Jusqu'en mars 2023, de nombreux cardinaux et responsables ecclésiastiques bénéficiaient de logements gratuits ou à des loyers très avantageux dans les propriétés du Saint-Siège. Une tradition vieille de plusieurs siècles à laquelle le pape François avait mis fin cette année-là, comme l'indiquaient alors Les Echos dans un article de mars 2023. Depuis, les occupants de ces logements doivent en effet s'acquitter de loyers alignés sur les prix du marché romain. Cette mesure avait été gravée dans le marbre d'un rescrit signé le 13 février 2023.
Cette décision du souverain pontife s'inscrivait dans une série d'initiatives visant à améliorer les finances du Vatican – mises en difficulté par la pandémie de Covid 19 – et renforcer la transparence. En 2021, le pape François avait d'ailleurs déjà réduit les salaires des cardinaux et hauts fonctionnaires de 10 %, illustrant sa volonté de rapprocher l'Église des réalités économiques contemporaines et de mettre fin à certaines pratiques jugées obsolètes.
Son successeur suivra-t-il la même voie ?

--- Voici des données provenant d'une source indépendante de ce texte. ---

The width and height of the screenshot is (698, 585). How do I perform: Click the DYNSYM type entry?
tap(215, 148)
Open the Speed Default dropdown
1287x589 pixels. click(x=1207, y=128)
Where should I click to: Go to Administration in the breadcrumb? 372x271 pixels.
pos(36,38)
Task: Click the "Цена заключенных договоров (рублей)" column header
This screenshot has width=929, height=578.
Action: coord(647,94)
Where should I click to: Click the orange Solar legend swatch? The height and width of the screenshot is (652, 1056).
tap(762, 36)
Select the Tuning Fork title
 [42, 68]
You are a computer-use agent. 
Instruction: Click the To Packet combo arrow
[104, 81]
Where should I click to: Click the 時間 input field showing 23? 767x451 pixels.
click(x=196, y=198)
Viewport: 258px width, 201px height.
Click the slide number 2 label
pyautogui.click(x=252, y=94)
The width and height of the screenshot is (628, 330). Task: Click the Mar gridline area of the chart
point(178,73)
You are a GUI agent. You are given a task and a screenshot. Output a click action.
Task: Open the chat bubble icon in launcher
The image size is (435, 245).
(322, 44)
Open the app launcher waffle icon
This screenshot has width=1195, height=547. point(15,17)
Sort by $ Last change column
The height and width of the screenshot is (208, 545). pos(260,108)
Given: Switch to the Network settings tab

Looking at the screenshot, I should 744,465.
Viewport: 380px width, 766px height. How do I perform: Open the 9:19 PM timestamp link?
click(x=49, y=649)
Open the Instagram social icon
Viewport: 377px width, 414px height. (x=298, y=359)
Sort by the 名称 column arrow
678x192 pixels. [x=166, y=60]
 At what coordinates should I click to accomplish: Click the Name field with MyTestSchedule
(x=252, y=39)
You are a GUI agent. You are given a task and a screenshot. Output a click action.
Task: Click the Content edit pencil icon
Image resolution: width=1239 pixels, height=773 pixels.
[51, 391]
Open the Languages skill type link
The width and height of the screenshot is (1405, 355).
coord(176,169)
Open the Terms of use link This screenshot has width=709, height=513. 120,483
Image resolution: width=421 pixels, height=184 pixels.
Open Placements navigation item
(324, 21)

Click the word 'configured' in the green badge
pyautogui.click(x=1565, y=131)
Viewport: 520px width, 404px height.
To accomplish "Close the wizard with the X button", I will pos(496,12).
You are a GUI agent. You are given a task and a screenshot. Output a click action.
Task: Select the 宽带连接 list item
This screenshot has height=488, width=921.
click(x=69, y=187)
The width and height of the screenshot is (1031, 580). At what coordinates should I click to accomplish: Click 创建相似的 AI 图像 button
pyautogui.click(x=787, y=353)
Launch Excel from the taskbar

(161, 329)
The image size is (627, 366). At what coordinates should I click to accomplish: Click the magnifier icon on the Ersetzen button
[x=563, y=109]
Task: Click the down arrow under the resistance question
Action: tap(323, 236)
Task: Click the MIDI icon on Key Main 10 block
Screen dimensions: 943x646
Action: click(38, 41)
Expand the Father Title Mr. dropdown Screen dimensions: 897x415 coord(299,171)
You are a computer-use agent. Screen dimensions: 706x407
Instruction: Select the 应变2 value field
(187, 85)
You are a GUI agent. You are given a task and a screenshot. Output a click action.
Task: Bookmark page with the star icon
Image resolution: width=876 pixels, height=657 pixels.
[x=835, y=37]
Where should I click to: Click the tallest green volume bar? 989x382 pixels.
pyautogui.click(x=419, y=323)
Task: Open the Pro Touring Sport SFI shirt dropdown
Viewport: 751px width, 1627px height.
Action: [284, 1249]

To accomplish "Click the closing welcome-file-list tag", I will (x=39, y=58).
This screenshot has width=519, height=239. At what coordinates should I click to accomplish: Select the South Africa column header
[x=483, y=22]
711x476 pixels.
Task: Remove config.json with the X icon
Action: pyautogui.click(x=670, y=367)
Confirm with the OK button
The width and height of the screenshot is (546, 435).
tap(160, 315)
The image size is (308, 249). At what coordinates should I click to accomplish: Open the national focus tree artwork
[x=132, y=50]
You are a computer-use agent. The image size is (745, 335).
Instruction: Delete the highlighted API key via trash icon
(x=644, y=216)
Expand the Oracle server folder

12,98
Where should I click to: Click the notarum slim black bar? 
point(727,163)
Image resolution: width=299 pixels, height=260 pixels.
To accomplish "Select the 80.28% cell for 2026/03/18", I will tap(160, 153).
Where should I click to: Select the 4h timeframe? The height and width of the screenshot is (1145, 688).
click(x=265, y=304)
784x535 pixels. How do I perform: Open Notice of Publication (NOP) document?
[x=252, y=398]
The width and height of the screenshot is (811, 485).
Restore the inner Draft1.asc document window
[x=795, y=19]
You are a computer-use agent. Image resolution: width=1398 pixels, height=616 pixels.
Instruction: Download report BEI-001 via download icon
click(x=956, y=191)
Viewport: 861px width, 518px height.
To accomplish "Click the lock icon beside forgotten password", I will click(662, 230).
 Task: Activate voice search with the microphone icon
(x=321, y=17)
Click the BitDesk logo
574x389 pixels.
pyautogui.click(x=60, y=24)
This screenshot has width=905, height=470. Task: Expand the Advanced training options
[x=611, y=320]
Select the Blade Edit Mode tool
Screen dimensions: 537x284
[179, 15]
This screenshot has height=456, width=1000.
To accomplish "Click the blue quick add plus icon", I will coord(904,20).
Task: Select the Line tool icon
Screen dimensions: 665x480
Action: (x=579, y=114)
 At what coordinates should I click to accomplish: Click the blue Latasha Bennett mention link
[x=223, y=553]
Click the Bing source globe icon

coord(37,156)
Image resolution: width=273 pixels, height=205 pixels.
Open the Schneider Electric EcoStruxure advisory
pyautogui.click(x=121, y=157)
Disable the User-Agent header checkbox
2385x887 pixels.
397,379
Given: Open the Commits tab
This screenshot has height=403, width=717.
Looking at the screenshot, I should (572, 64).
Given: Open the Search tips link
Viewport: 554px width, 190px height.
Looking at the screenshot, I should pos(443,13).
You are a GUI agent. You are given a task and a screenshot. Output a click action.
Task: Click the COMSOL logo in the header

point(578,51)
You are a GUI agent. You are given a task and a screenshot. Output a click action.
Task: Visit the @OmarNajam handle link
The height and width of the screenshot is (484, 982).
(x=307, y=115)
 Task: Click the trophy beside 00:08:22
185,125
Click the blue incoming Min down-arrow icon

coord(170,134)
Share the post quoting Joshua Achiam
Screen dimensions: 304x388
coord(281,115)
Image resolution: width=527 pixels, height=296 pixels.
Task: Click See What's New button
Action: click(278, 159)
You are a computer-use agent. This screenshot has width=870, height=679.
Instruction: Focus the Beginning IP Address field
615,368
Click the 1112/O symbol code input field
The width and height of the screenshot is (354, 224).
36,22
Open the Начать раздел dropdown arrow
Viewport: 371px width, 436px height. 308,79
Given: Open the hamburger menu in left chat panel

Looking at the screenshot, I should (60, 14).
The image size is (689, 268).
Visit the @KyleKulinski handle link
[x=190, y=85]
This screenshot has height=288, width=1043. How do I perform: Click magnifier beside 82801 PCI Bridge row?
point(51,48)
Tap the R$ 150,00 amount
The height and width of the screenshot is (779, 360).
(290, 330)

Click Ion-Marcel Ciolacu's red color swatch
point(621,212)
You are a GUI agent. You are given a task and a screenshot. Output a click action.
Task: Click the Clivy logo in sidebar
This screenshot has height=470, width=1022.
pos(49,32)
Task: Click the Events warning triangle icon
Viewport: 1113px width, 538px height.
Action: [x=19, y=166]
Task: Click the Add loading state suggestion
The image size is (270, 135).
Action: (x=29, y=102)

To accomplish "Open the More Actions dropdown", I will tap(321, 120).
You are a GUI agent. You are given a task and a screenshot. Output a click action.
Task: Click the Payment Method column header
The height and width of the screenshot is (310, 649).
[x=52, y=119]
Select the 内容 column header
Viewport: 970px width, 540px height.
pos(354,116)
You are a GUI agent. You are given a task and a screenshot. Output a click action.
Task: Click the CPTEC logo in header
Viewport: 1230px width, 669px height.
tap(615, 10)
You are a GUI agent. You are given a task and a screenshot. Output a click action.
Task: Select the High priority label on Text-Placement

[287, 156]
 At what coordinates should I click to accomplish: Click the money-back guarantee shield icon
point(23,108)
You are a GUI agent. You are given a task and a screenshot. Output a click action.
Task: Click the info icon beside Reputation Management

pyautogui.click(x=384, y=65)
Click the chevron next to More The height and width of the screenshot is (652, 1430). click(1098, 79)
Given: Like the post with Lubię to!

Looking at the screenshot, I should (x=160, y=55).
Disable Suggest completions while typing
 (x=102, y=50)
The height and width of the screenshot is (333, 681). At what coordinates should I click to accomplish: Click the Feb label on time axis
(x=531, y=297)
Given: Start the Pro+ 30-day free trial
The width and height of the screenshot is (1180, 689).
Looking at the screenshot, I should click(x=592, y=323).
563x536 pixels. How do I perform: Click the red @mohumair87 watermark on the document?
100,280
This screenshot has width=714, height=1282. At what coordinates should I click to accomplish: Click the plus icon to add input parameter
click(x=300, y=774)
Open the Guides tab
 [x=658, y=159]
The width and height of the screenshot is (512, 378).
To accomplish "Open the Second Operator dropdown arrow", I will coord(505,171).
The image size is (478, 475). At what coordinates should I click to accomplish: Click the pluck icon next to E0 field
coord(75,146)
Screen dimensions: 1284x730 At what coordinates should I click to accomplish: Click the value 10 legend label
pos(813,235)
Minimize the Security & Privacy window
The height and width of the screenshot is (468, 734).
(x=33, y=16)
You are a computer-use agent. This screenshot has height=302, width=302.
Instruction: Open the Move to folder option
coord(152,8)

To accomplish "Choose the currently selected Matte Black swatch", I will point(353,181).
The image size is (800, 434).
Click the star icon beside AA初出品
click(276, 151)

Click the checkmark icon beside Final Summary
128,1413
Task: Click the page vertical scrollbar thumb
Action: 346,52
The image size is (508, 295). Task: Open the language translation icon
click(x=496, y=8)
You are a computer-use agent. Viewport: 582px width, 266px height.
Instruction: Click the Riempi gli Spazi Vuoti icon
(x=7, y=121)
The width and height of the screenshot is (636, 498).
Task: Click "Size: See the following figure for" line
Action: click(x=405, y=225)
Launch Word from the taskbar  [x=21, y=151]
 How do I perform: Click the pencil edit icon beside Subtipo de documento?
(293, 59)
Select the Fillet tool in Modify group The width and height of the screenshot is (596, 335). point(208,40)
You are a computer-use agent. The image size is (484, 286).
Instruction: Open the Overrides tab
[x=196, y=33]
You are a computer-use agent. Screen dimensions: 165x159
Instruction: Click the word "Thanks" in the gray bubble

Difficile, donc, de ne pas y voir la marque d'un pape ouvertement préoccupé par la justice sociale, soucieux de donner l'exemple en temps de crise. Son décès ce 21 avril marque sans conteste la fin d'une ère de réformes au sein de l'Eglise catholique. Reste désormais à savoir si son successeur poursuivra cette politique de rationalisation et de transparence, ou si la fumée blanche désignera un nouveau pape plus enclin à conserver les avantages des cardinaux.